Santa Rosa (2b)- El precandidato a intendente en la interna peronista Darío Hernández aún mastica bronca por el resultado del comicio del domingo. Reconoció que su lista, a pesar de los pronósticos, «quedó muy lejos de las previsiones», pero a la hora de analizar los números fríos, prevaleción la lengua karateca: «¿Qué pasó?, que no hicieron mierda con los aparatos, se impuso la vieja política y nosotros nos quedamos la última semana, y nos terminaron pasando por arriba», dijo. Tras la derrota, el diputado provincial abrió un compás de espera hasta el 8 de marzo para definir su destino: «Por lo pronto ya estoy viajando, me voy a ver a los chanchos que los tengo descuidados, pero a la vuelta juntamos al equipo para tomar una decisión. Yo tengo en claro que no voy a acompañar a Luciano Di Nápoli, pero el equipo decidirá el futuro».

«La última semana fue clave. Perdimos mucho terreno, pero igual fue una sorpresa: Nosotros partíamos de un piso de 3.500 votos y llegamos a 2 mil, evidentemente los aparatos nos pasaron por arriba, y no pudimos sostener nuestra campaña», dijo en diálogo con 2b.
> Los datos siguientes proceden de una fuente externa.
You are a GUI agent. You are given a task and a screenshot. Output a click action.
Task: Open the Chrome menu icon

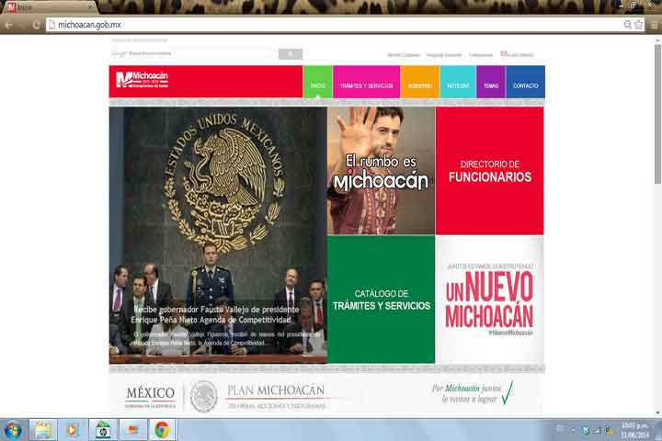click(652, 25)
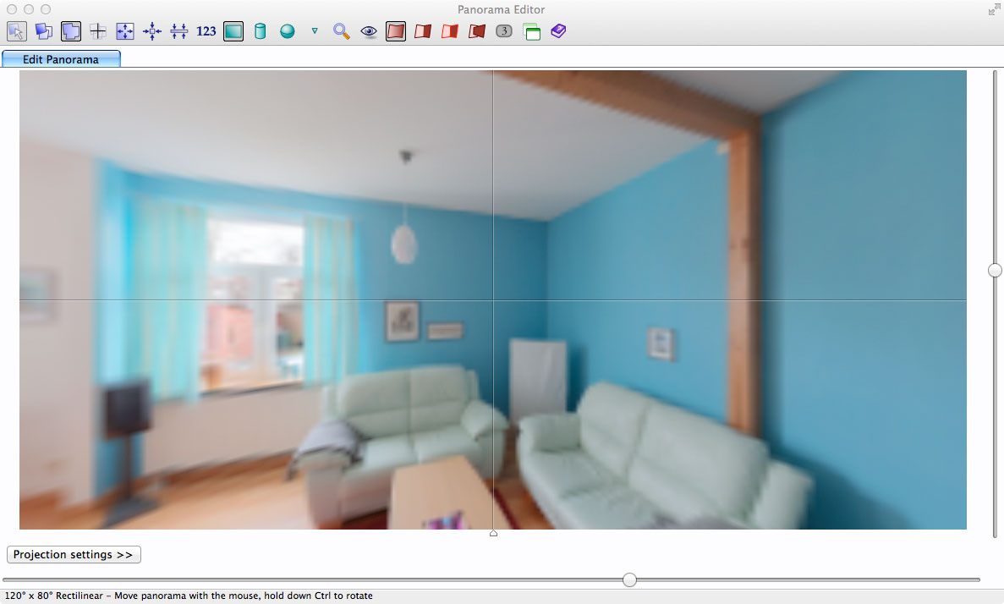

A la vez, reafirmó sus críticas hacia el ganador Luciano Di Nápoli y el segundo, Jorge Lezcano, aunque reconoció que «es preferible que haya ganado Luciano y no el otro», en referencia al diputado provincial quien, ahora con el apoyo del oficialismo, volvió a perder una nueva interna en la ciudad.
En lo concreto el futuro de su proyecto político es incierto, dijo, pero en el marco de un interrogante que se abre a partir de su militancia, y no desde lo personal: «Yo lo reitero, no voy a acompañar a Di Nápoli ni a nadie. Voy a cumplir con lo que dije, me voy a cuidar a los cerdos que los dejé abandonado, porque no trabajé un par de semanas, este proyecto venía desde marzo de 2018, pero después de unas vacaciones, el 8 de marzo habrá reunión y decidiremos todos juntos. Voy a respetar lo que mis compañeros hagan, pero mi decisión está tomada», cerró.